Looking for the Enemy: Mullah Omar and the Unknown Taliban by Bette Dam. HarperCollins. Pages 352. Rs 599



Book Title: Looking for the Enemy: Mullah Omar and the Unknown Taliban

Author: Bette Dam

Sandeep Dikshit

IT may not be coincidental but journalists from countries with marginal participation in the 20-year war in Afghanistan have been upturning the conventional, mainstream narrative set in stone by the Ayatollahs of Taliban reporting such as Ahmed Rashid and Steve Coll.
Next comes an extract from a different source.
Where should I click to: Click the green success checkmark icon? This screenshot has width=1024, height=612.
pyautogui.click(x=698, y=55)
Bette Dam from the Netherlands emulates the Canadian Graeme Smith’s book on this war, ‘The Dogs Are Eating Them Now’, which examined the dirty underbelly of the fight against the Taliban. Both reporters forsook the safety of NATO army camps and sidestepped the spin masters of the Pentagon, ISI and the State Department to reveal a picture that cuts through the noise to present a sad, touching story of the elusive leader of the Taliban, Mullah Omar.

Dam had just one grainy black and white photo of him, as did the CIA. But in a dogged pursuit of his roots that spanned guides and businessmen, Taliban leaders and intelligence chiefs, she uncovered more than the world’s premier spy agency and the huge army of on-ground reporters in Kabul.
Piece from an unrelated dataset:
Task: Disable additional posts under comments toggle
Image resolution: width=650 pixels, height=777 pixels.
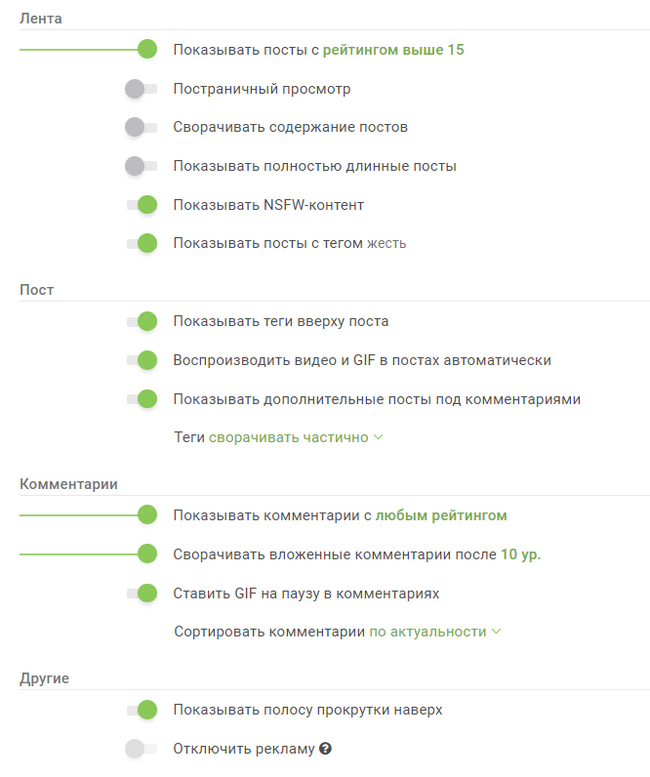Action: [141, 399]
This unvarnished portrait of Omar was never attempted. Dam proves that the Americans knew nothing about Omar during the dozen years he lived next to a US military base. He was retired and not in Pakistan sending suicide bombers daily, as we have been emphatically informed so far.
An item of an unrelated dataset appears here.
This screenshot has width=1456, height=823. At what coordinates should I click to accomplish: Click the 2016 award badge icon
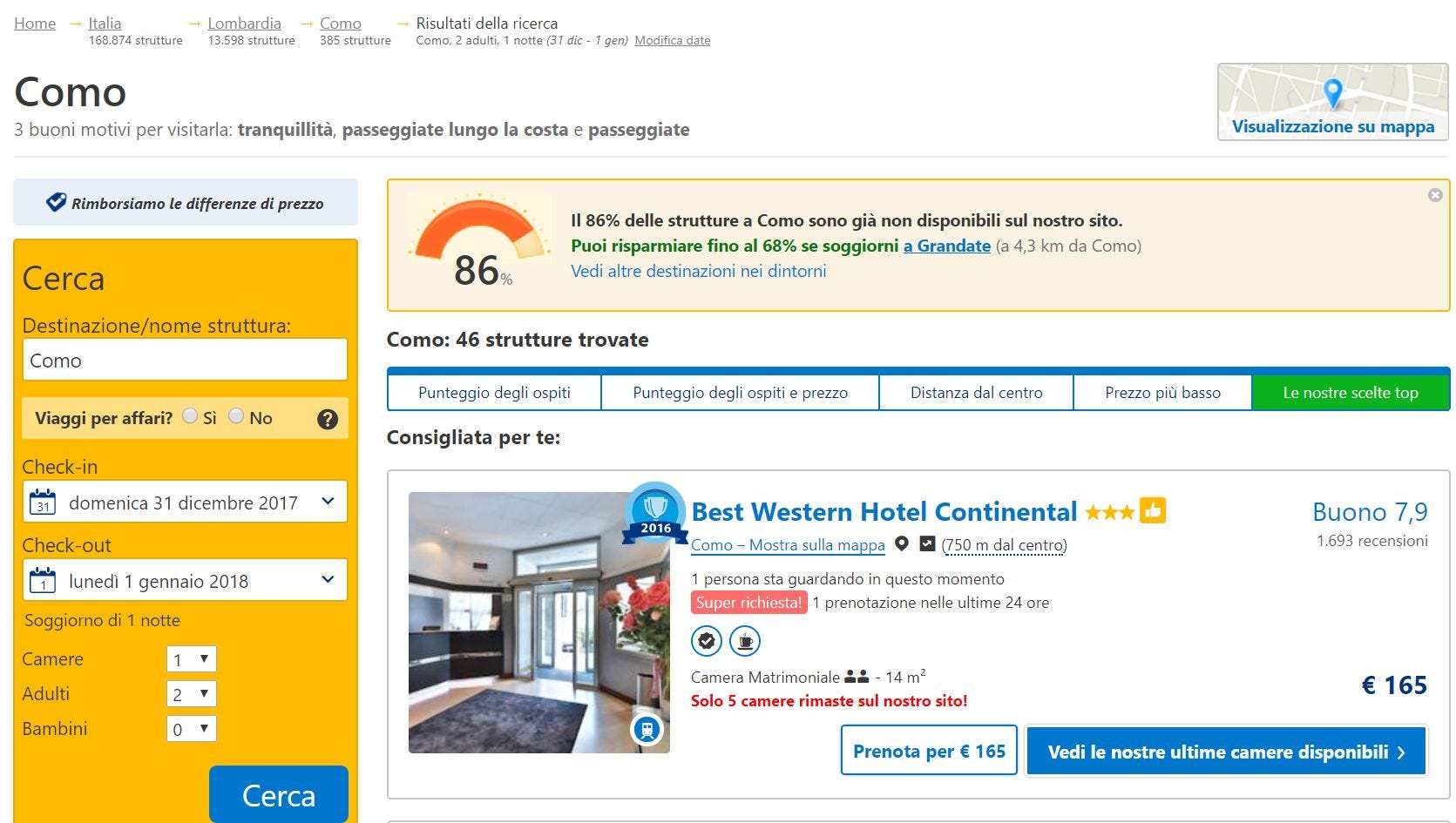[x=655, y=513]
Omar also never set foot in the Akhora Khattak seminary in Pakistan, supposed to be run by the ‘Father of Taliban’, Sami ul Haq.

And, whom were the Americans killing? Dam establishes that many of those killed after 2001 in the name of the Taliban were rivals of the governors nominated by Karzai and later Ghani. Most of the governors were actually not the harbingers of democracy and rule of law, as we were told. Most were the same Mujahideen commanders whose greed and brutality had led to their ouster by the Taliban in 1996.

Also, it could have ended without a civil war. After the US bombings pulverised Afghanistan, Taliban commanders approached Hamid Karzai for amnesty, which he granted. But Karzai recanted after an angry phone call from the then US Defence Secretary. The breaking of a promise in Pashtun lands is the ultimate insult and the Taliban vowed to get back at that humiliation.

Here she lays out the actual backstory, with complete sourcing of people who gave them out. Of how, a troubled yateem (orphan) in a tiny, dirt-poor but lush green corner of Afghanistan was quite a comedian and stood tall and rangy at 6’5”. Omar knew no other world but as a mullah in a humble mosque, returning to his tiny, bare, mud-walled house every evening to spend time with his wife and children.

That was not to be when the mullahs and their students joined the resistance in 1979. When the Soviets left after 10 years, Omar went job hunting while his Mujahedeen commanders violently scrambled for territory and set up multiple toll extraction points on highways. The affected truckers’ industry and opium smugglers, whose shipments were also imperiled, sought help from a couple of spartan mullahs. One of them was Omar and another, Mullah Baradar.

Dam, again with the help of eyewitnesses of that era and recordings of Omar’s audio cassettes, veers from the established narrative on what went wrong when the US wanted the Taliban to extradite Osama bin Laden even before 2001 happened.

When the US sought Bin Laden in 1998, Omar specifically requested for evidence. Asked if they had submitted any evidence, a US diplomat who was involved in the talks said, “We didn’t really get the information we wanted from the intelligence agencies.”

Omar was as conservative as they come, especially on women’s rights. But this was a man forced to fight against his wishes. And when he lost in 2001, the tobacco-chewing man with one eye returned to a spartan life of a simple bed, a stove and a radio on which he heard BBC’s Pushto broadcasts, right in Afghanistan, sheltered by his loyal tribe which knew who he was but never informed on him.